19. A client apparatus for protecting communications between the
client and at least one counterpart client, for use in a networked
communication system comprising the server, the client, and at
least one counterpart client, the apparatus comprising: a token
client for receiving a credential token from a server for a
communication between the client and the counterpart client; a
credential table for storing the received credential token from the
server and the associations with communicating clients; and a
communication unit for communicating between the client and the
counterpart client using security algorithms and information
contained in the received credential token.
20. The apparatus of claim 19, wherein the token client transmits a
request to the server for the credential token for the
communication between the client and the counterpart client.

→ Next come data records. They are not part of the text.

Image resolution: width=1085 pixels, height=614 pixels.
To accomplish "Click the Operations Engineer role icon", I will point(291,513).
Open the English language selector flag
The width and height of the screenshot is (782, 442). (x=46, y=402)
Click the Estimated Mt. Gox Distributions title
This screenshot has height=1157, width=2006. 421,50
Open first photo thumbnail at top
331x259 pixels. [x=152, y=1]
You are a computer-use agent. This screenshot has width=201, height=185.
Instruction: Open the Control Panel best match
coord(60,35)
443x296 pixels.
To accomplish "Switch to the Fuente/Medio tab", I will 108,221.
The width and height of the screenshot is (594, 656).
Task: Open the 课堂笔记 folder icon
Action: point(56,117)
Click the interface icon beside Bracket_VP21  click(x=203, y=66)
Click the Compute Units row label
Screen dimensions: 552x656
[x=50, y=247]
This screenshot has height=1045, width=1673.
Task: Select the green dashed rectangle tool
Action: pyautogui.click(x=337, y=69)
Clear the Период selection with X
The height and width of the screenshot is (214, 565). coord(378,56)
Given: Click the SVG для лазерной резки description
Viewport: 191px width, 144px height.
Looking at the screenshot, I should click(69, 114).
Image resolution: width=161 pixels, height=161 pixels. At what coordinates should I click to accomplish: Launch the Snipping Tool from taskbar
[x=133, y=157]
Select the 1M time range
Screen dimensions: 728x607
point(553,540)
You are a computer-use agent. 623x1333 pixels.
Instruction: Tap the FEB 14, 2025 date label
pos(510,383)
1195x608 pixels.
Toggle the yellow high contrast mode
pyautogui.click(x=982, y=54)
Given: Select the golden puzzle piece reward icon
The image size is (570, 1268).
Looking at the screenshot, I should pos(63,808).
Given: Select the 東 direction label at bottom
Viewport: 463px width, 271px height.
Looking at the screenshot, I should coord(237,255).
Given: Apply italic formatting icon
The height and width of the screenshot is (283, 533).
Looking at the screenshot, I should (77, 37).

21. The apparatus of claim 20, wherein the request for the
credential token for the communication between the client and the
counterpart client includes a real IDentifier (ID) of each of the
client and the counterpart client.
22. The apparatus of claim 21, wherein the request for the
credential token for the communication between the client and the
counterpart client further includes a usage mode for the credential
token.
23. The apparatus of claim 19, wherein the credential token
comprises at least one of a temporary IDentifier (ID) of the
client, a temporary ID of the counterpart client, an encryption
key, an encryption algorithm ID, an authentication key, an
authentication algorithm ID, a token usage mode, a number of uses
allowed, and a time limit.
24. The apparatus of claim 19, wherein the token client receives
instructions to invalidate the credential token and request a new
credential token.
Description
CROSS-REFERENCE TO RELATED APPLICATION
[0001] This application claims the benefit under 35 U.S.C.
.sctn.119(e) of a U.S. Provisional application filed on Aug. 17,
2009 in the U.S. Patent and Trademark Office and assigned Ser. No.
61/234,607, the entire disclosure of which is hereby incorporated
by reference.
BACKGROUND OF THE INVENTION
[0002] 1. Field of the Invention
[0003] The present invention relates to techniques for providing
secure communications among clients. More particularly, the present
invention relates to techniques for providing secure communications
among clients with efficient credentials management.
[0004] 2. Description of the Related Art
[0005] In a networked environment where information is exchanged
over public networks, security attacks on communications are a
major concern. To protect the security of information being
exchanged among participating entities in the network, various
security mechanisms have and are being developed and deployed. The
main properties of information that need to be protected include
confidentiality, integrity, authenticity and availability.
Confidentiality may be protected using encryption techniques, while
other techniques, such as keyed hashing, are typically used to
protect integrity and authenticity.
[0006] One of the major challenges in deploying security protection
mechanisms for a networked communication system is the management
of credentials, such as cryptographic keys, that are necessary for
cryptographic techniques, such as encryption and keyed hashing. If
keys are compromised, the security of the system is compromised.
Furthermore, management of the various credentials for
communicating with multiple other entities could be complex and
resource consuming for communicating clients and thus could be
prohibitive in a resource constrained environment, such as where
mobile terminals are involved.
[0007] For client-server communications, such as web browsing, the
number of servers is typically much smaller than the number of
clients. Servers tend to have more resources and are better suited
to managing complex and computing intensive security credentials,
such as digital certificates and digital signatures. However, for
direct client-client communications, and especially when the
clients are mobile terminals, such prior art techniques are
impractical due to the sheer numbers and the limited resources of
the clients. For instance, it is impractical to issue digital
certificates to millions and millions of mobile phones.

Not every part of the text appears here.